(TEXT PROVIDED)
━━━

In the art of computing, it may be desirable to restrict access to a data file. One method known in the art is user based file access control. An executable executes with the access privileges associated with a particular user or group of users, and a data file may be configured so that only executables executing with the credentials of an authorized user or group of users may access the data file. For example, if an executable is executing with the credentials of User A, and the data file is configured to only allow access to executables executing with the credentials of User B, the executable will not be allowed to access the data file. Similarly, user based file access control may be applied to a class of users. For example, Users A, B, and C may be part of a class of ordinary users, and a data file may be configured to only allow access to users that are part of an Administrator class.
Another method known in the art is to only allow an executable to execute if the integrity of the executable is verified using a certificate. The executable is signed with a certificate issued by a Certificate Authority, and the signature of the executable is verified against the certificate before the executable is allowed to execute.
The Figures depict embodiments, implementations, and configurations of the invention, and not the invention itself.
In the foregoing description, numerous details are set forth to provide an understanding of the present invention. However, it will be understood by those skilled in the art that the present invention may be practiced without these details. While the invention has been disclosed with respect to a limited number of examples, implementations, and embodiments, those skilled in the art will appreciate numerous modifications and variations therefrom. It is intended that the appended claims cover such modifications and variations as fall within the true spirit and scope of the invention.
Examples of the present invention provide executable identity based file access control to determine whether a particular executable is allowed to access a particular data file. in essence, a “whitelist” is associated with each data file that defines which executables are allowed to access the data file. As discussed above in the Background section, it is known in the art to provide user identity based file access control such that only executables operating with proper user credentials may access a data file. It is also known it use digital certificates to determine whether a particular executable may be allowed to execute. However, these mechanisms do not allow data file access to be restricted based on the identity of the executable.

━━━

(DATASET EXCERPT)

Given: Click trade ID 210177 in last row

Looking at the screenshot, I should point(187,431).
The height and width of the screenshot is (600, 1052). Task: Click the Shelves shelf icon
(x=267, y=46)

━━━

(EXERCISE DIRECTIONS) Continue the passage on executable identity based file access control, starting right after its last sentence.

(TASK OUTPUT)
Consider an on-line retailer that operates a web-based storefront. Typically, a suite of executables are used to operate the storefront, including executables for displaying products offered for sale, entering and displaying customer reviews, taking orders, initiating credit card transactions, calculating shipping costs for various shipping options, and the like. These executables may be provided by a variety of vendors. Furthermore, assume that the on-line retailer maintains a customer database that includes customer user IDs, shipping addresses, email addresses, phone numbers, and credit card numbers. If all executables in the suite are executing with the same user credentials, each executable will have access to the customer database. Accordingly, if malicious code is introduced into any of the executables, that malicious code may access the customer database, and the information contained therein may be comprised. Using examples of the invention, access to the customer database can be limited to the executables that process orders and initiate credit card transactions. These executables may be provided by vendors that are inherently more trustworthy than the executables that perform other functions, such as maintaining customer reviews. Accordingly, examples of the present invention enhance security for the on-line vendor and the vendor's customers.
Certificates are stored in certificate store 28. Certificates are used to validate integrity, and a typical certificate includes the following items:
Note that certificates include public keys. A corresponding private key is associated with each certificate, and is kept private. The process of signing an object, such as an executable, comprises performing a function on the object using a function such as a 256-bit SHA2 hash function, The result of the function is encrypted with the private key to form the signature, and the signature is stored in a place where it can later be retrieved by one seeking to verify the integrity of the object. Often the signature is stored with the object.
The process of verifying the object comprises accessing the certificate to get the public key stored with the certificate, and performing the same function is performed on the object. The signature is decrypted with the public key and compared to the result of the function. A match verifies the integrity of the object, and a mismatch indicates that the object (or the signature or the certificate) has been altered, and therefore the integrity of the object cannot be verified.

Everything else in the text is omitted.